When we are set to look at our common problems at the face and tow the way of simple and feasible solutions, we will also recognise that asking for huge arbitrary increases in minimum wage may never offer a working solution to our problem. Is it most of the state governments in the past six years that cannot pay thirty thousands minimum wage that will be able to pay what the Federal government is offering now, talkless of the non-feasible demand of the organised labour? Secondly, what would happen to the private employers? Are we going to enforce the payment of the minimum wage on them also? Altogether, how many government workers are Nigeria citizens? Probably less than 8 percent. Then, we will all have to grapple with the variants of inflation that will follow once the increase is announced. That has been the practice.

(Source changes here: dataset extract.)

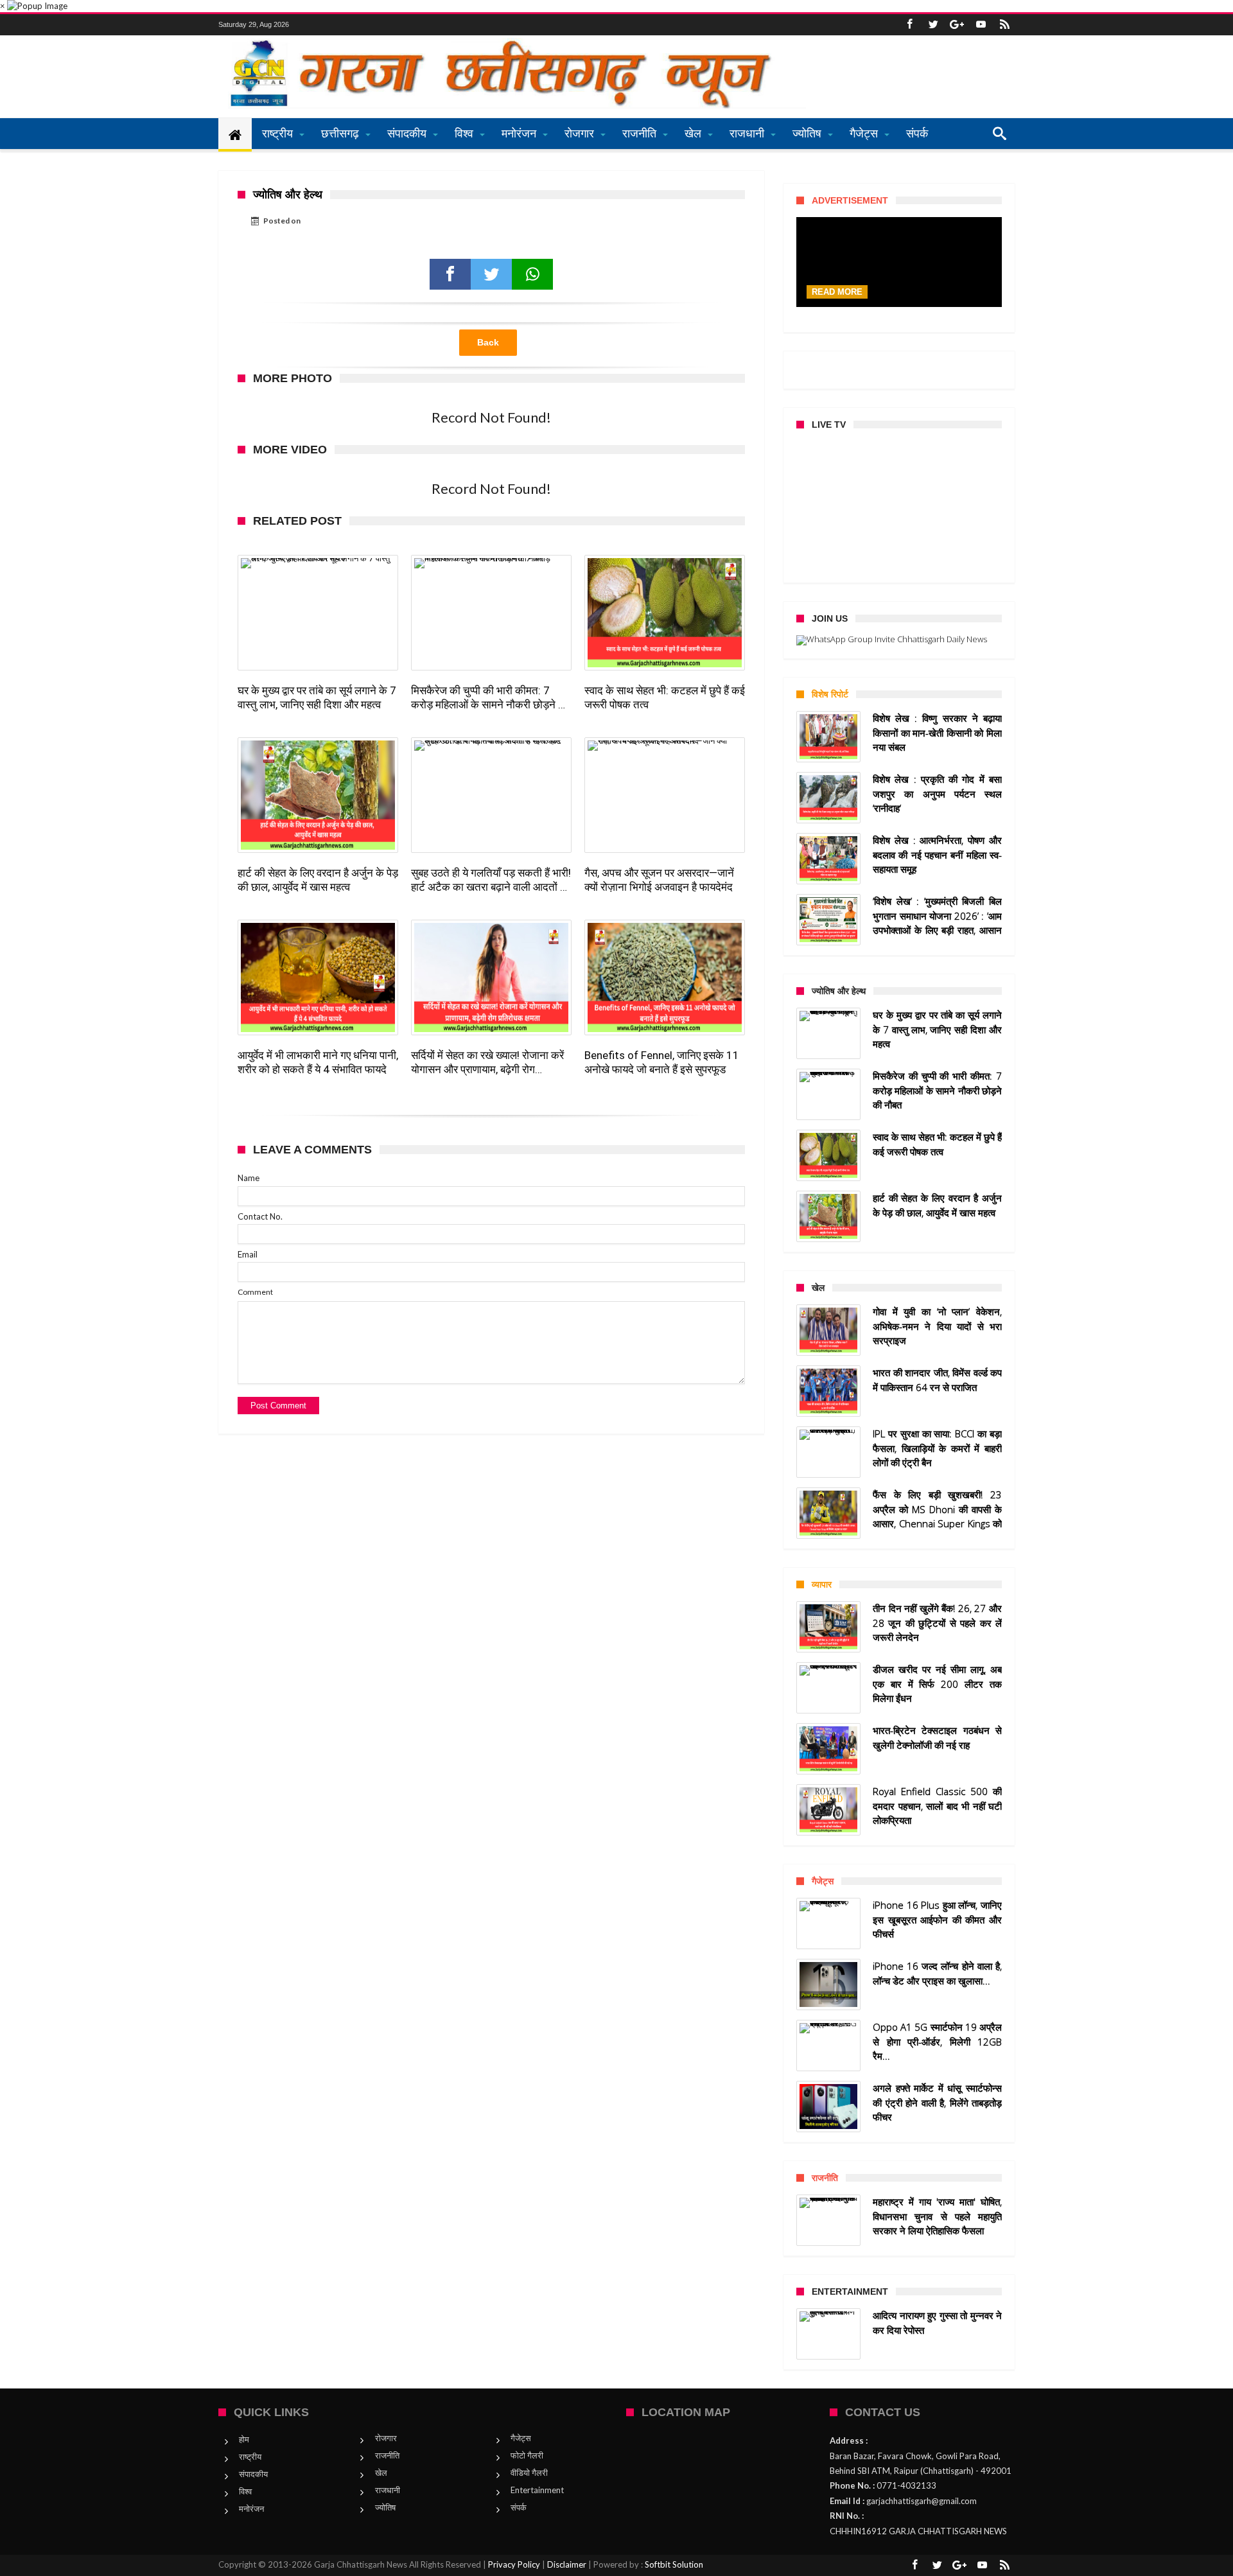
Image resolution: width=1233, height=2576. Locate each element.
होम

Rather than shutting down the national workforce to demand for the impossible and mount more hardship on an already suffering and struggling population, shouldn’t we be asking for what is feasible? I will be in support if the organised labour will go on strike today indefinitely until the national refineries are up and refining crude for local consumption. We all know at that time, we can as well ask for a remarkable reduction in the pump price of PMS to as low as #350 or thereabout. I will join any road protest and strike action to force the hands of the state governors to release the local government to function on their own. I will support any strike action that will force the hands of the government to redefine and organise the national anti corruption fight to bring to book all the elements that are responsible for the problems of Nigeria today because of their mismanagement of national and state funds at their disposals.
Rather than fighting for salary increases of the magnitude we are seeing now, we should be closing down the system to force a reduction in the cost of governance in the country. We should x-ray salaries and emoluments of public and political office holders and demand for a forceful action at over 50 percent reduction. If a university professor is collecting #600,000 per month, there is no justifiable reason why a Senator, a minister or any political officer holder should collect above a million Naira. None at all. We got it wrong when we went that way and we should correct it.

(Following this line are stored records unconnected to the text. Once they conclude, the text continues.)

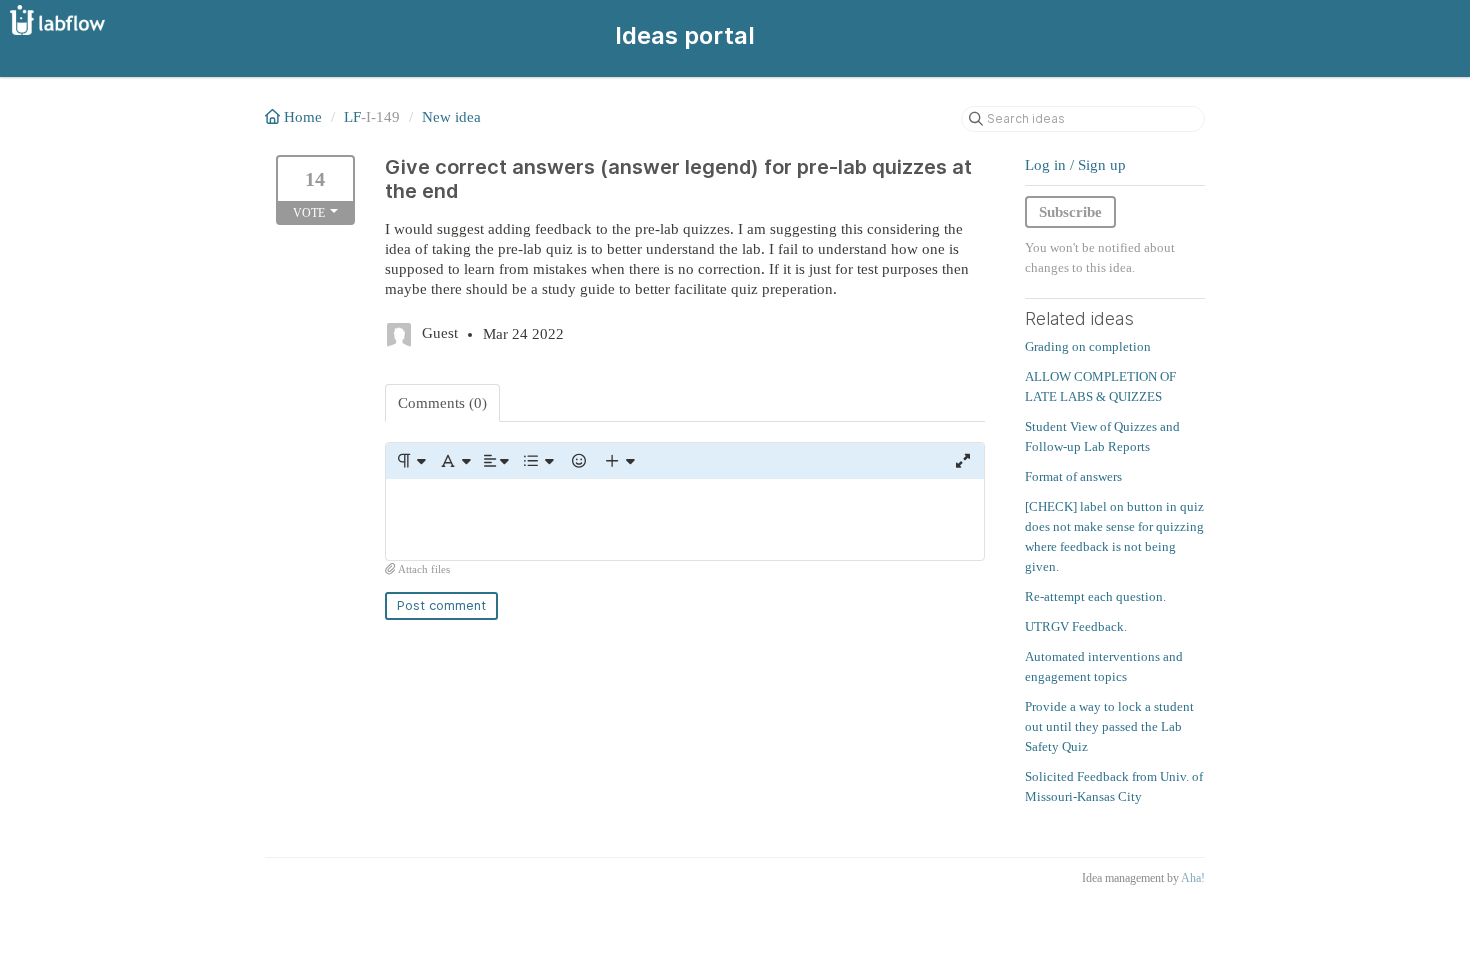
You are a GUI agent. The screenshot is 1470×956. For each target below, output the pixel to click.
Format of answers (1073, 476)
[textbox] (685, 519)
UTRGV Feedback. (1076, 626)
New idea (451, 117)
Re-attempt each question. (1095, 596)
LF (352, 117)
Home (303, 117)
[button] (410, 461)
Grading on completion (1088, 346)
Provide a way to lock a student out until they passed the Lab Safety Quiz (1109, 726)
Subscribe (1070, 212)
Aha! (1193, 878)
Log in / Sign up (1075, 165)
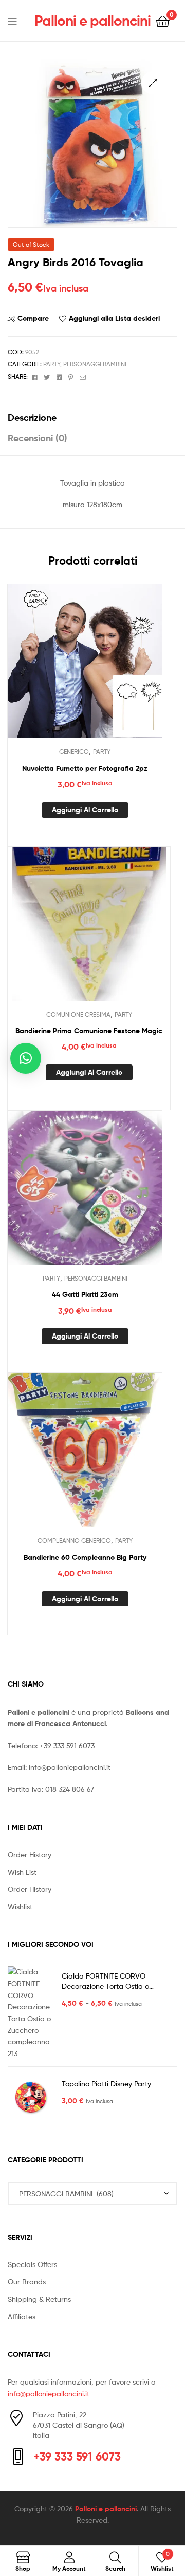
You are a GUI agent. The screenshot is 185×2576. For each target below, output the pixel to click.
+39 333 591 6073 (67, 1745)
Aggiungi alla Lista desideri (114, 318)
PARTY (51, 364)
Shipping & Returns (39, 2299)
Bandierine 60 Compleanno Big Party (85, 1557)
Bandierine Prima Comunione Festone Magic (88, 1030)
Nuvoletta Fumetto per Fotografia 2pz (84, 768)
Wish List (22, 1872)
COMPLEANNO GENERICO (74, 1540)
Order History (29, 1854)
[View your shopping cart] (163, 21)
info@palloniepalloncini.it (69, 1766)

On the pockets of clamours for a return to regional government which might seem good for us, and indeed is theoretically great, but also comes with much more challenges including potential disintegration of the whole considering the existing fault lines. Would the national assembly allow it to be passed? Would a whole lot of lawmakers who are driven only by personal ambitions allow such a fundamental change of system that would terminate their dreams? Definitely not in Nigeria. We are more likely going to end up throwing the bill into the dustbin because we don’t have a clear pathway to have it passed by both arms of the National Assembly as they are currently constituted.
We should rather organise our current system to work for us, especially beginning with the focus, promotion and agitation for local government autonomy. If this cannot work, what is the guarantee that any other one will work or be better?
GOD BLESS THE FEDERAL REPUBLIC OF NIGERIA!